Lpcat4-KO Mouse

Lpcat4, also known as LPLAT10 and LPEAT2, is a lysophosphatidylcholine acyltransferase enzyme. It plays a crucial role in phospholipid remodeling, which is essential for membrane structural integrity, protein complex assembly, and various cellular functions. Phospholipid remodeling via Lpcat4 is involved in multiple biological pathways, such as the Lands' cycle, and is important for processes like cell differentiation, metabolism, and maintaining tissue homeostasis [1,2,3,5]. Genetic models, especially knockout (KO) mouse models, are valuable for studying Lpcat4's function.

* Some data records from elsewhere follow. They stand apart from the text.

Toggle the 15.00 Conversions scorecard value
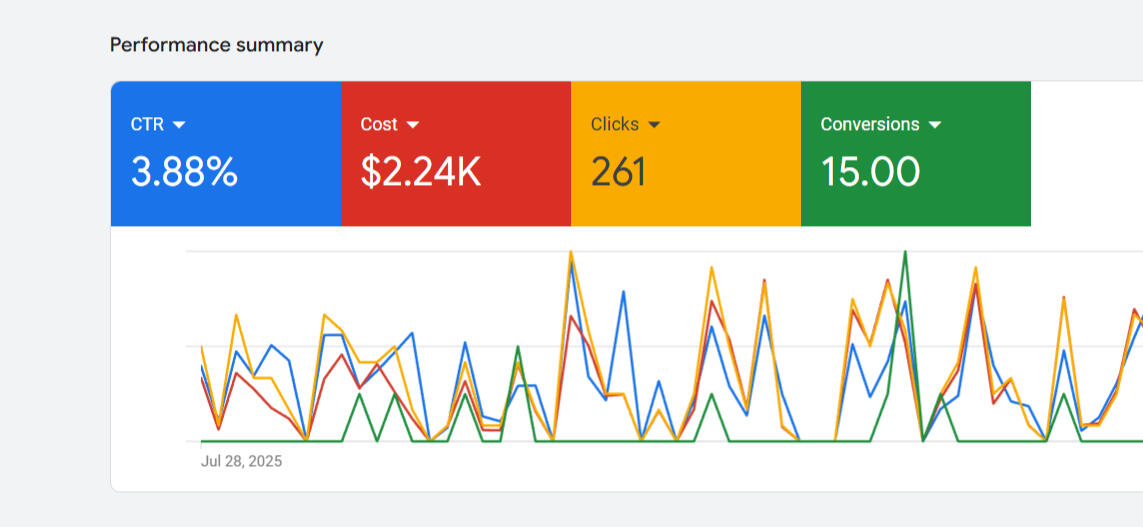1143x527 pixels. [870, 172]
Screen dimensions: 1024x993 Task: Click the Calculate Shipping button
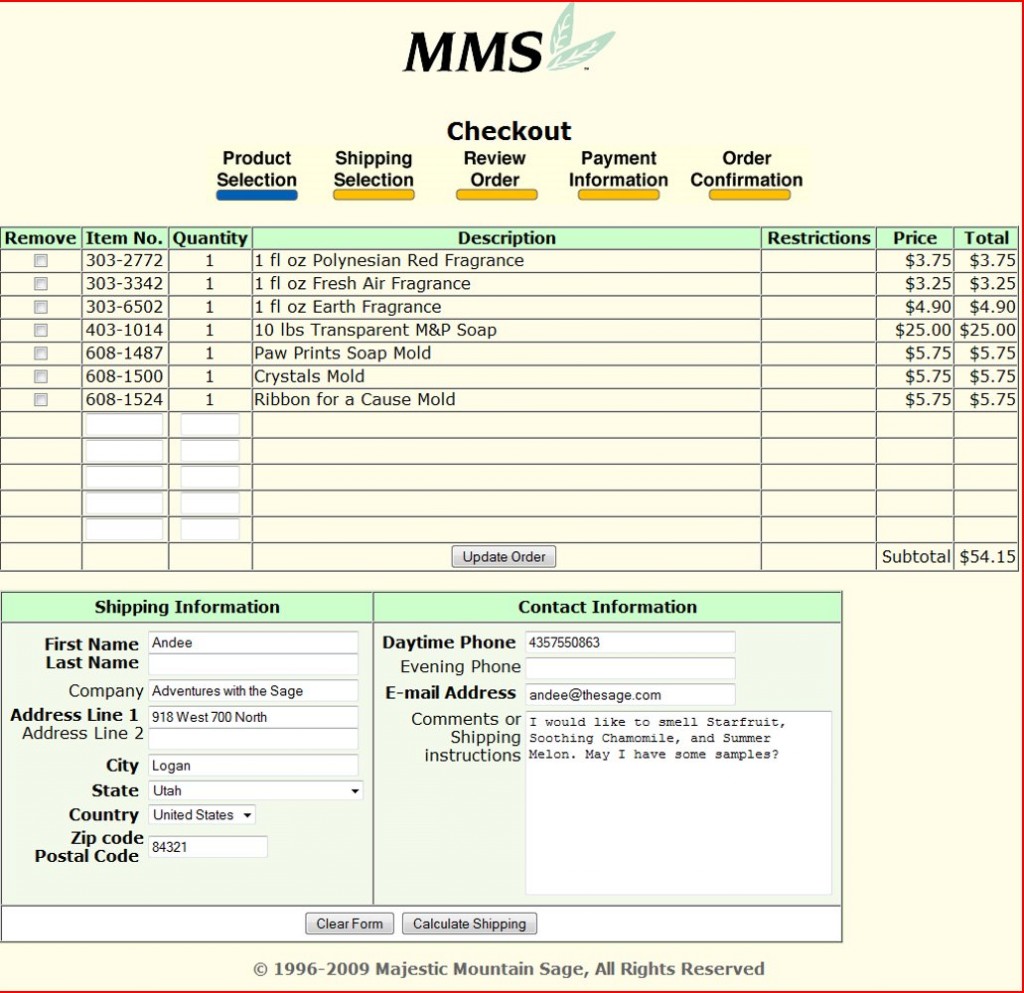(x=469, y=924)
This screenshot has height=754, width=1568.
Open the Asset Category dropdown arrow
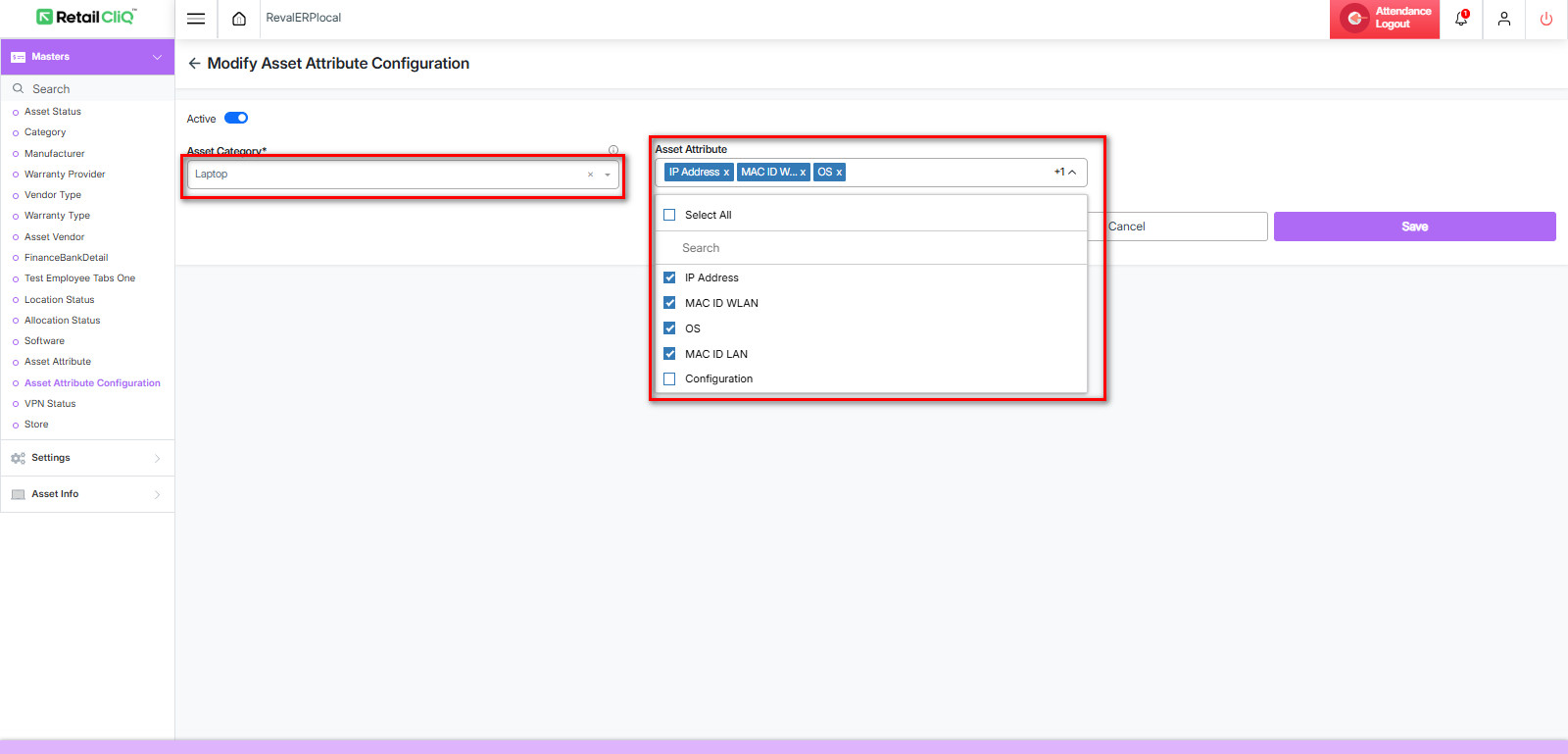(608, 175)
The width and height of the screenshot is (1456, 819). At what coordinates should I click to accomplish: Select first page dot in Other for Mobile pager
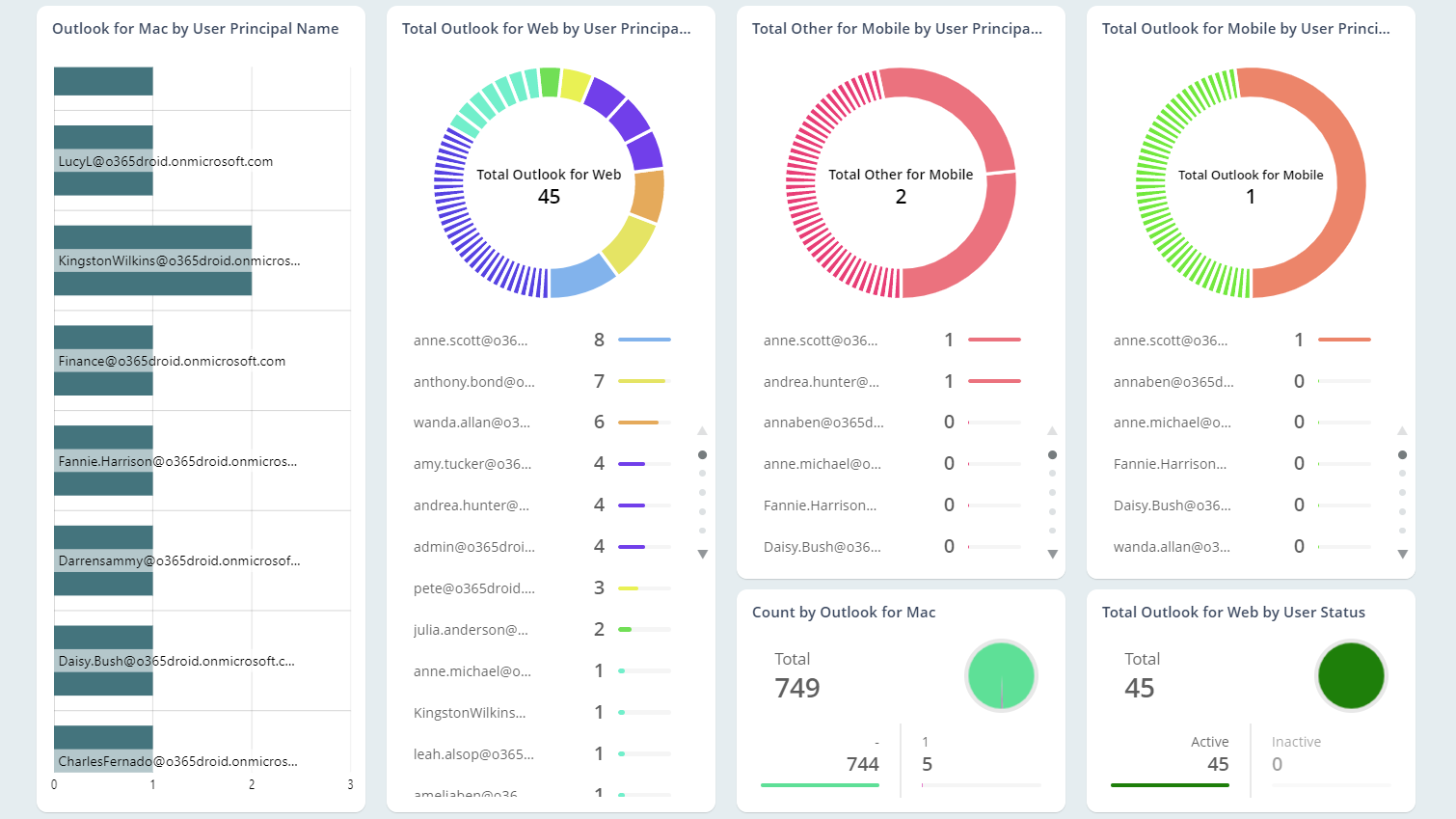pyautogui.click(x=1052, y=454)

In urothelial cells, Lpcat4 knockdown led to impaired proliferation rate, altered trans-epithelial electrical resistances, and reduced capacity to restitute barrier function after wounding, suggesting its importance in urothelial barrier integrity [2]. In ATDC5 cells, Lpcat4 knockdown decreased chondrogenic markers, Alcian blue staining intensity, and alkaline phosphatase activity, indicating its role in chondrogenic differentiation [5]. In hepatocellular carcinoma, Lpcat4 enhanced cell growth and cholesterol biosynthesis by up-regulating ACSL3 through the WNT/β-catenin/c-JUN signaling pathway [4].

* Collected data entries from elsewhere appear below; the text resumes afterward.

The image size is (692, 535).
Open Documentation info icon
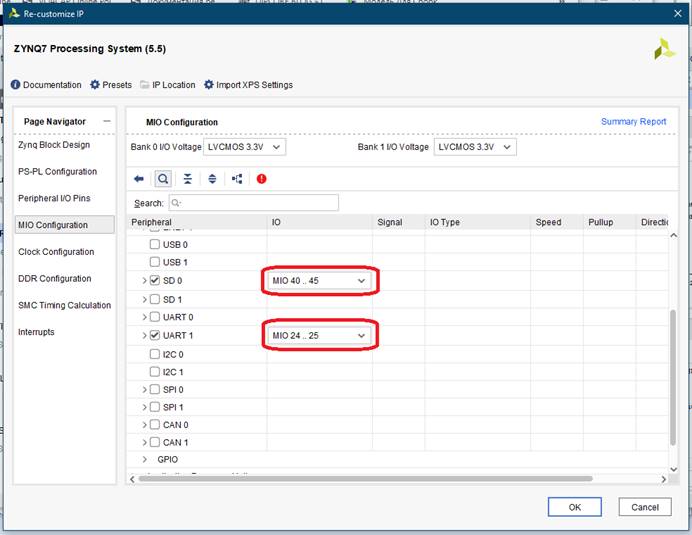coord(15,85)
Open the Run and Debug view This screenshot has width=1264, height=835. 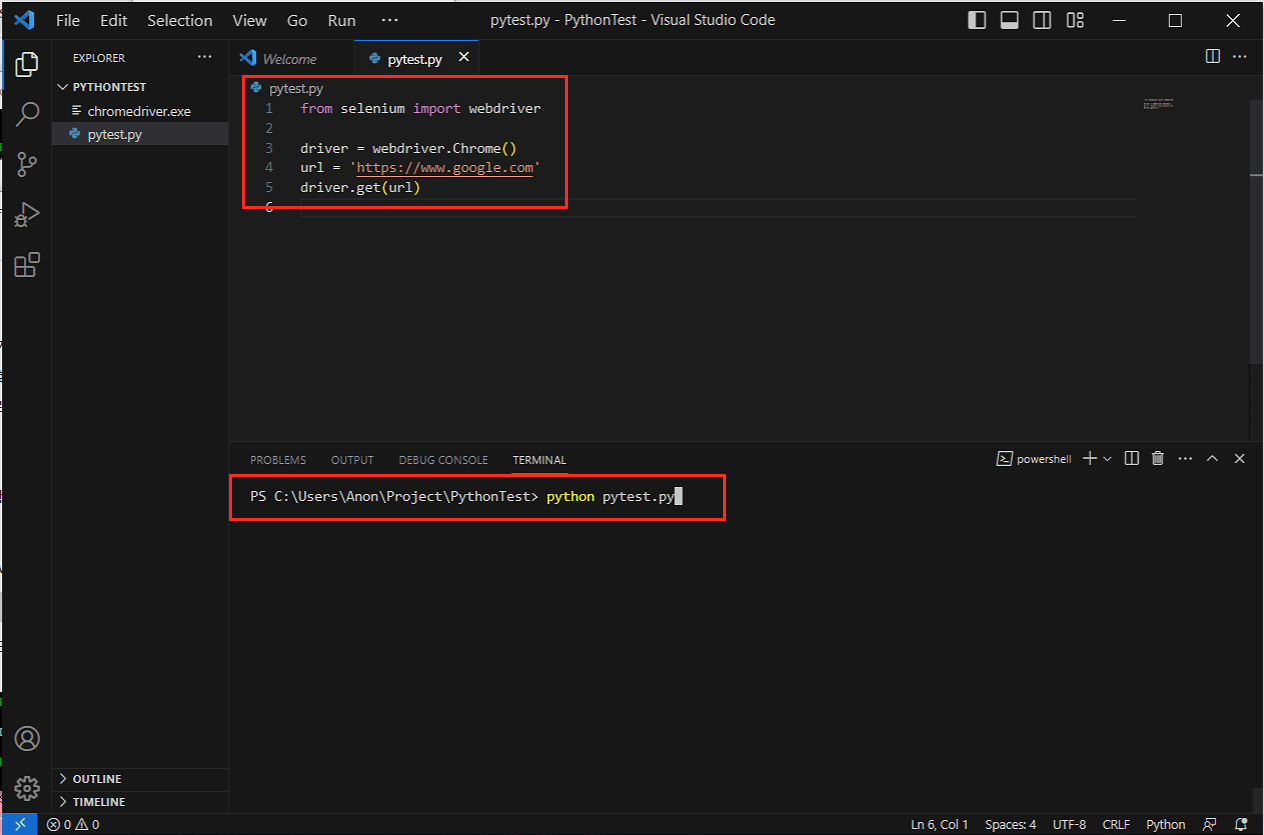click(x=27, y=214)

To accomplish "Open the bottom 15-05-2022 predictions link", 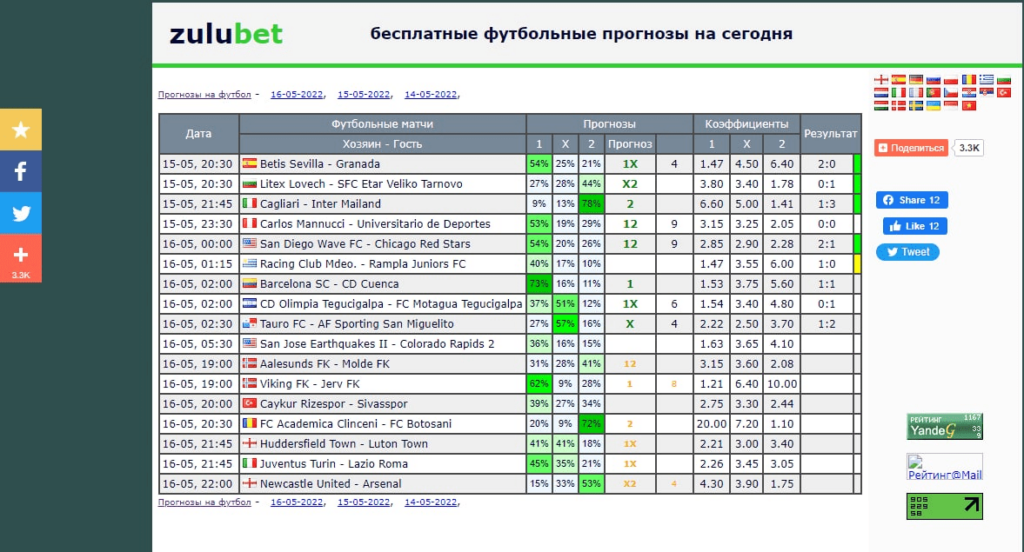I will [x=364, y=502].
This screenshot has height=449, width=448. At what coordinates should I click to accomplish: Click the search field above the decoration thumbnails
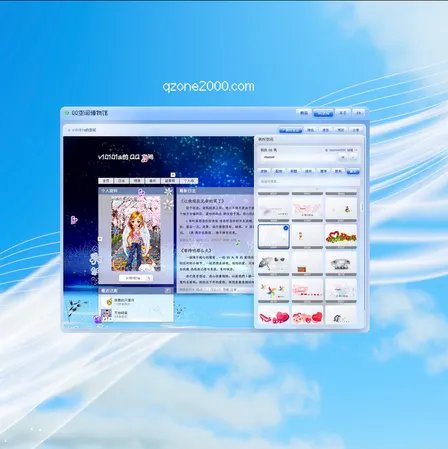pos(308,182)
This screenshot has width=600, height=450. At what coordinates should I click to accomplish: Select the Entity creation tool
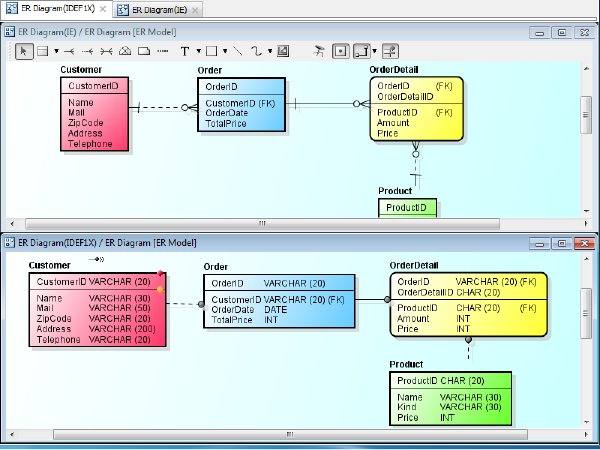point(42,50)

In conclusion, Lpcat4 is essential for phospholipid remodeling, which impacts diverse biological processes like urothelial barrier function, chondrogenic differentiation, and cancer cell growth. The study of Lpcat4 using KO or conditional knockout (CKO) mouse models has provided insights into its role in diseases such as urothelial-related disorders and hepatocellular carcinoma, contributing to our understanding of disease mechanisms and potential therapeutic targets.